Cependant, en étant réelle, Daisy n’est pas acceptée par la société. C’est la beauté du réalisme.Contrairement au romantisme, où les personnages et les événements sont dramatisés, idéalisés et exagérés, la disposition de Daisy est imparfaite. Winterbourne et sa tante la décrivent comme « grossière », « épouvantable », « ignorante » et « vulgaire » (James, p. 408 et 409). Bien que ses actions, telles que marcher avec deux hommes en public, soient jugées scandaleuses par la société, elles sont fidèles à sa nature flirteuse. Si James avait fait en sorte que Daisy abandonne son comportement unique en faveur de la norme sociétale, elle ne serait plus réelle. Bien que Winterbourne supplie Daisy de quitter le Colisée de peur qu’elle n’attrape le paludisme, fidèle à sa forme particulière, elle lui aboie, dans un élan de folie, « Je me fiche… que j’aie la fièvre romaine ou non ! ». Sa mort conséquente, résultat de son comportement excentrique, n’offre pas une fin heureuse, digne d’un conte de fées. Au contraire, en faisant mourir son personnage principal héroïque, James rend son œuvre d’autant plus réaliste.

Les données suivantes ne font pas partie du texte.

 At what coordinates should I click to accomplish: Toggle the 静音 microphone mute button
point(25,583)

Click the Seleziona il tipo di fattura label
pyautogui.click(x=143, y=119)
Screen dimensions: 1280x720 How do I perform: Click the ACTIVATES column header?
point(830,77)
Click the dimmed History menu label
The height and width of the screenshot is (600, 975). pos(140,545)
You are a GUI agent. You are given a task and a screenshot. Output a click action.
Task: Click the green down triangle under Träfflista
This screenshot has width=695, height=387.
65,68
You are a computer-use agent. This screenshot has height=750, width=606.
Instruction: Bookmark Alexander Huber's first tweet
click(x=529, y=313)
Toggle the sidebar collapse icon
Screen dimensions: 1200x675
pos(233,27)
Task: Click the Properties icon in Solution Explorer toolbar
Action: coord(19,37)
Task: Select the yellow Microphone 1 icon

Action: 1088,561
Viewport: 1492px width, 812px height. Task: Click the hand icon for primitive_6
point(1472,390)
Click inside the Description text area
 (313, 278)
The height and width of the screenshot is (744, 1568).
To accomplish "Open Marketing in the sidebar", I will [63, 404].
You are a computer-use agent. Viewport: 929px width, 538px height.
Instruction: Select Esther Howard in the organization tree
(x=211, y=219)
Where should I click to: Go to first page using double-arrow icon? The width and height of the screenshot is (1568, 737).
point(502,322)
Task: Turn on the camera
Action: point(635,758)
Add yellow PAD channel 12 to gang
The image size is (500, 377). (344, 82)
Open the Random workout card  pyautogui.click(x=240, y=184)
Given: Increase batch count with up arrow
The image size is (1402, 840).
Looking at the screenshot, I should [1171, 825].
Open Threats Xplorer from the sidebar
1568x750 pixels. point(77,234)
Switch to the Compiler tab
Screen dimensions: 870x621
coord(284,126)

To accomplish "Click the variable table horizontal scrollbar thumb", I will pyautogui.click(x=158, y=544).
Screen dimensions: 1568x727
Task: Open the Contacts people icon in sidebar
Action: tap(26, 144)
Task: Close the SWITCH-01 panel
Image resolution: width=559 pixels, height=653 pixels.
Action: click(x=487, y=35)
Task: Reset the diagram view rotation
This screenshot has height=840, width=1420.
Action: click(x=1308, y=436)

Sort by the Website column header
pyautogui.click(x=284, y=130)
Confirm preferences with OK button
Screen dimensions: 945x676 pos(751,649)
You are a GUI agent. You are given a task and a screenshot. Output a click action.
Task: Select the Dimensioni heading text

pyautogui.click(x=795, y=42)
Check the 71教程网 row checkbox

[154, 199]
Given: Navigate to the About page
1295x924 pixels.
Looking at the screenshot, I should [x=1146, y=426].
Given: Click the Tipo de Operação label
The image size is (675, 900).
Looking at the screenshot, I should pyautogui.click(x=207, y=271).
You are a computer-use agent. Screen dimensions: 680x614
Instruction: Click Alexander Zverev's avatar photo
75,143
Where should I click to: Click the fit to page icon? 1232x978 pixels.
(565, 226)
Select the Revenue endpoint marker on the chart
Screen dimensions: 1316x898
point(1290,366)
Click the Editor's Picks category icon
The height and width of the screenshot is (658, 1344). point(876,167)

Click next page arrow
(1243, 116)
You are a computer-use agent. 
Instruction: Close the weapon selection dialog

En réponse aux changements sociaux et politiques en Amérique et en opposition directe au romantisme, un style qui avait dominé la littérature pendant de nombreuses années, les écrivains américains du XIXe siècle ont employé le régionalisme et le réalisme. Certaines des meilleures représentations du régionalisme se trouvent dans Les Aventures de Huckleberry Finn de Mark Twain et Le Réveil de Kate Chopin, tandis que l’une des meilleures représentations du réalisme se trouve dans Daisy Miller de Henry James : AStudy car ces trois auteurs ont donné vie à leurs histoires et personnages pour leurs lecteurs.